### Pixel coordinate grounding data
++++++++
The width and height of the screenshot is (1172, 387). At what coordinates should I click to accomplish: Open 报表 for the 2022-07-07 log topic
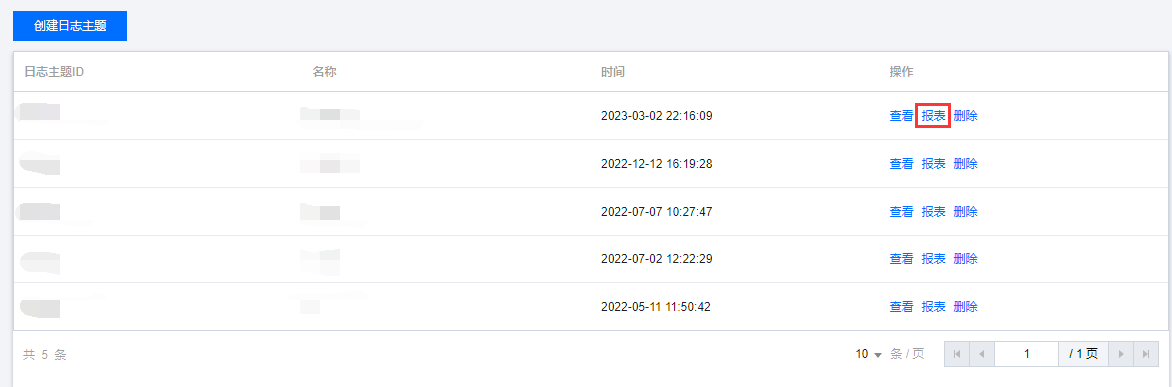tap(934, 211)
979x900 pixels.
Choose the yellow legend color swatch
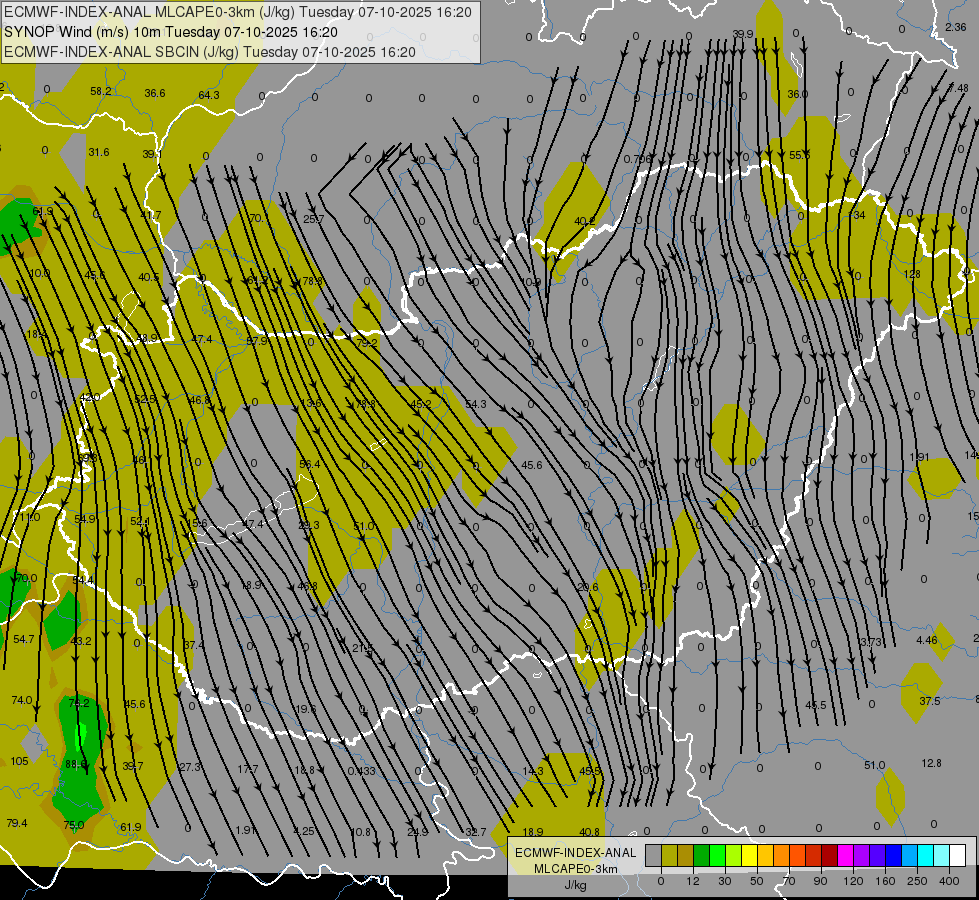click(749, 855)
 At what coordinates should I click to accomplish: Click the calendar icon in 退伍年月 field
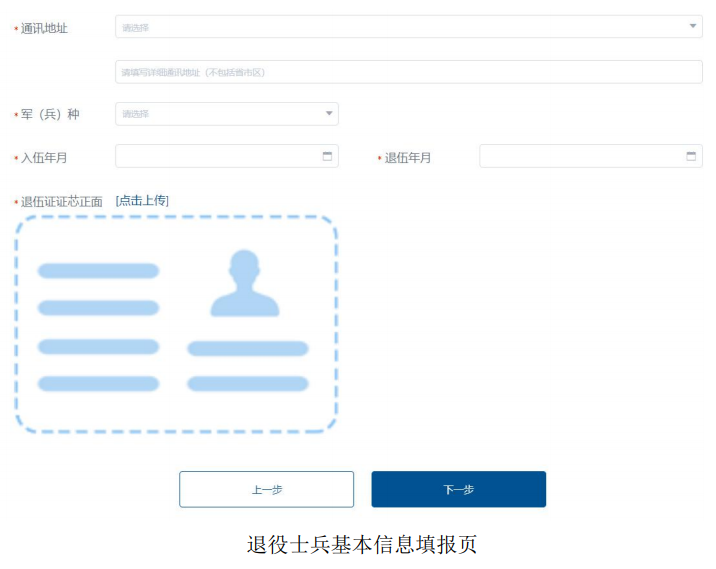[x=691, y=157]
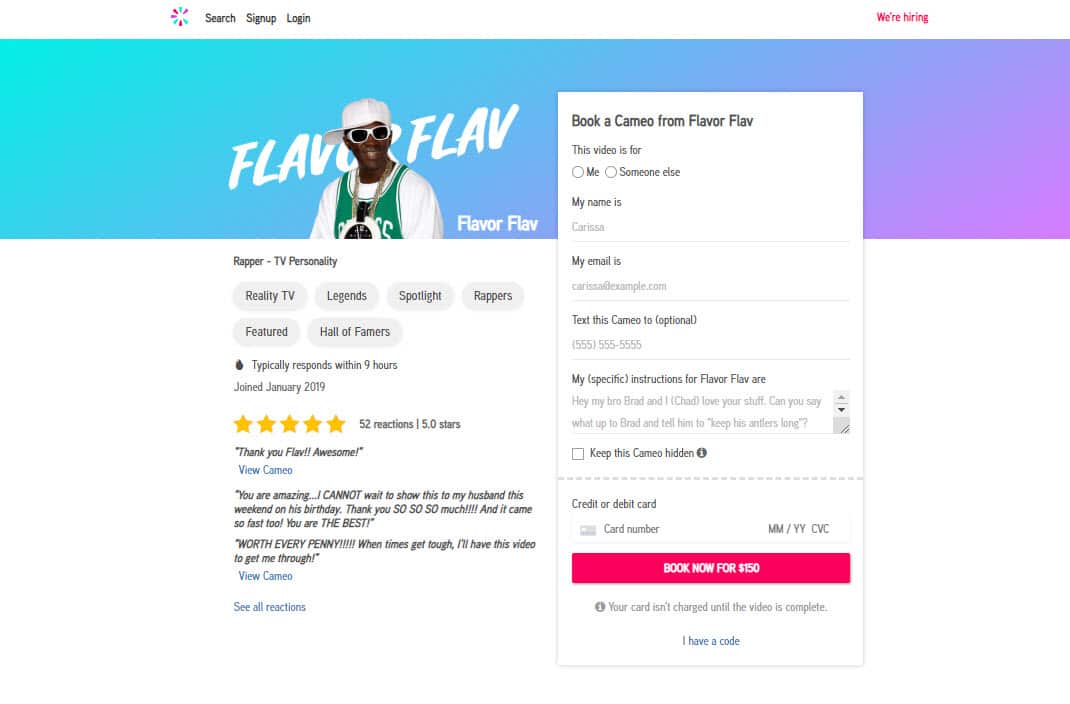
++++++++
Write out exactly the lines from the one containing "Choose the yellow legend color swatch" through the end of the records above, both included, leaving all pictures out.

Choose the yellow legend color swatch
click(749, 855)
 At what coordinates should I click to accomplish: Click the calendar icon in 退伍年月 field
[x=691, y=157]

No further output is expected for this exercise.